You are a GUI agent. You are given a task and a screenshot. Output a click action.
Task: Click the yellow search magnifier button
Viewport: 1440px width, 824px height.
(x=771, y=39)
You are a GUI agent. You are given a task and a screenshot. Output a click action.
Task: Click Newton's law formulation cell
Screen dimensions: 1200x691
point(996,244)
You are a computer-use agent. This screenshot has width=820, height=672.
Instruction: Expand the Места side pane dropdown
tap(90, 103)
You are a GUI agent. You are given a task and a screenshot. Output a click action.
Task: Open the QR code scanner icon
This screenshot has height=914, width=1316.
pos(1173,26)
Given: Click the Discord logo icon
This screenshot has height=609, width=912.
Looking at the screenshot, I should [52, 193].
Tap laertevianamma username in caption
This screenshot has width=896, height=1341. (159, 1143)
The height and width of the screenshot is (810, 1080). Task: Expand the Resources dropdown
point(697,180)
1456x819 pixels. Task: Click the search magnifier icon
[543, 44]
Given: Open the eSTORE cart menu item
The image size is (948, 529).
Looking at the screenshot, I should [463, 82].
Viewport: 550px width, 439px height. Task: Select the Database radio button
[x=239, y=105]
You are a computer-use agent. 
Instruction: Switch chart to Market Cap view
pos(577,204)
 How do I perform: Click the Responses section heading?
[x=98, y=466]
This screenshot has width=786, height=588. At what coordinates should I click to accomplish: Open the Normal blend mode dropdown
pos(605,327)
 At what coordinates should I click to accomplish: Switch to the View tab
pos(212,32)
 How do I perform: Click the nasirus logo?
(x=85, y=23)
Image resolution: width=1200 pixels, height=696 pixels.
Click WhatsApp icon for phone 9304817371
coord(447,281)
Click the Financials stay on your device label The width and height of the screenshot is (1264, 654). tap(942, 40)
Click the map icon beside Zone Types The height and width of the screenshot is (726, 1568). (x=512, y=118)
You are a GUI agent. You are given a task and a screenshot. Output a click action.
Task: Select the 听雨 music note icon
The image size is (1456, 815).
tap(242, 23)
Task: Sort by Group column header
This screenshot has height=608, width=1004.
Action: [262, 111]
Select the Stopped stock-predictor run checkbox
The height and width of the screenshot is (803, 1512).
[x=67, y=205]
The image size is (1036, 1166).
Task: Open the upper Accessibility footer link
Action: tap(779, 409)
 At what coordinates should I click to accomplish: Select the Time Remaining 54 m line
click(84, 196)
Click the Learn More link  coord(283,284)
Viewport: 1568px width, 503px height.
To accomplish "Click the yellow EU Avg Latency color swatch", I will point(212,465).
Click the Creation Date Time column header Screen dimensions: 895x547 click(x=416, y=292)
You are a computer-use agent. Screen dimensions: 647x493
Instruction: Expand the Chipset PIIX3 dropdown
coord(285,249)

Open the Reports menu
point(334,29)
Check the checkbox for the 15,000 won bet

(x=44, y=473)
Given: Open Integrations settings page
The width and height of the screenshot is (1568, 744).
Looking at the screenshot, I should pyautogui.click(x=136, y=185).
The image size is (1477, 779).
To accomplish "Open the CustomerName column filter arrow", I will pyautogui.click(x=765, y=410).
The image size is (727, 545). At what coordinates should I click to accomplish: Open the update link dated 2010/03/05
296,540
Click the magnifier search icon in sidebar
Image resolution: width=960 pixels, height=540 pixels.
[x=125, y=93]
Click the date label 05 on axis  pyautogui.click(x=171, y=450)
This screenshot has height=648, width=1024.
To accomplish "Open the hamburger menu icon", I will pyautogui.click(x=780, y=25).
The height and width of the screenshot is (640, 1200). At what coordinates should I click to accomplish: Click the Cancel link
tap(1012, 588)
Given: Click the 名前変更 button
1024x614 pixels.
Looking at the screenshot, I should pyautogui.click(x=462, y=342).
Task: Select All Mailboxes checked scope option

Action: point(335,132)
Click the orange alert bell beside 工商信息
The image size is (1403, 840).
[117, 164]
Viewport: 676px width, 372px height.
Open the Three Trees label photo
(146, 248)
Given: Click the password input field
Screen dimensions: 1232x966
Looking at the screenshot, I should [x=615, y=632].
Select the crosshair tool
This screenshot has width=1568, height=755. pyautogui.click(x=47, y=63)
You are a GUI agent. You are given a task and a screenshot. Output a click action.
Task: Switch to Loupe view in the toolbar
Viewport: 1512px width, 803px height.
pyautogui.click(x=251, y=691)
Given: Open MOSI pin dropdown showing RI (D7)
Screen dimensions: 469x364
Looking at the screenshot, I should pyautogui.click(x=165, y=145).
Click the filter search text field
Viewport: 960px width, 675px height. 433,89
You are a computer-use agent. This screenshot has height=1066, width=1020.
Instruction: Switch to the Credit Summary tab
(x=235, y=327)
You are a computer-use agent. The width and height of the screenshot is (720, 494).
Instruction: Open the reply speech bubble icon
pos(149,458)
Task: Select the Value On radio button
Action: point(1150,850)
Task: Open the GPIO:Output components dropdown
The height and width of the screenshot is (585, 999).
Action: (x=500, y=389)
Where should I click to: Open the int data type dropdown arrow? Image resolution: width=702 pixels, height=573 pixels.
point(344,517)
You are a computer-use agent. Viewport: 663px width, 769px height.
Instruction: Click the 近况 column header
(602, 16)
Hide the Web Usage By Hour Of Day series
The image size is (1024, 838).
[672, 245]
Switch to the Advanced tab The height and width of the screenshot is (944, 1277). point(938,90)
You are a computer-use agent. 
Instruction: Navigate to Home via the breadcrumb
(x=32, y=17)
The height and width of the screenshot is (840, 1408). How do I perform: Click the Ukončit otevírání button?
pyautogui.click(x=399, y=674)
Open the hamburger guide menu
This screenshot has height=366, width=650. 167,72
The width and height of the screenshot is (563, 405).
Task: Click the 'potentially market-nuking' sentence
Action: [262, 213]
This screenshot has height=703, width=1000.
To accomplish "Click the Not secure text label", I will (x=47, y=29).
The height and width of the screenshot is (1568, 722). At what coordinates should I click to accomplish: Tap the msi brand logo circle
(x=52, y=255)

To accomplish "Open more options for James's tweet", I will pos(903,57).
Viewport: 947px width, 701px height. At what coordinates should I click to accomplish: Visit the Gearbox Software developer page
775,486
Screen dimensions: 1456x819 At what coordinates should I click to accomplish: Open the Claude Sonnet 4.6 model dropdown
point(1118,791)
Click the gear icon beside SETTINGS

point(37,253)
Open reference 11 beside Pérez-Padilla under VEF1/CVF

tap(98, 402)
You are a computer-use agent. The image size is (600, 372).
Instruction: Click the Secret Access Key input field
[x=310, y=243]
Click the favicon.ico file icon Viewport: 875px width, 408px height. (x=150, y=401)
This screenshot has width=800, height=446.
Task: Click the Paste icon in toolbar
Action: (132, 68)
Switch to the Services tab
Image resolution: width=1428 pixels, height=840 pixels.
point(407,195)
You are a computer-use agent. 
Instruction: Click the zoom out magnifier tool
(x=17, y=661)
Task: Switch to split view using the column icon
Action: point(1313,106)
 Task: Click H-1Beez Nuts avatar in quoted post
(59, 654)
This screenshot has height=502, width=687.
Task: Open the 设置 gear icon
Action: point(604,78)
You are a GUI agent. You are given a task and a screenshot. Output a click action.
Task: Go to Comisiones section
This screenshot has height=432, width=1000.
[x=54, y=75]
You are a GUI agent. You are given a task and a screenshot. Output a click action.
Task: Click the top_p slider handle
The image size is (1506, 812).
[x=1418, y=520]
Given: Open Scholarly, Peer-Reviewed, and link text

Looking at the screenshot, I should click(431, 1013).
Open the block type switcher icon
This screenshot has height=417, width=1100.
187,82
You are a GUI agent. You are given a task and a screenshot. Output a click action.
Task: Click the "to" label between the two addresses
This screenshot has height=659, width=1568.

══════

Task item: Work through the entries, filtering for the string "yellow", and copy each line that holds it.

Output:
Task: Click the yellow search magnifier button
To accomplish "Click the yellow EU Avg Latency color swatch", I will point(212,465).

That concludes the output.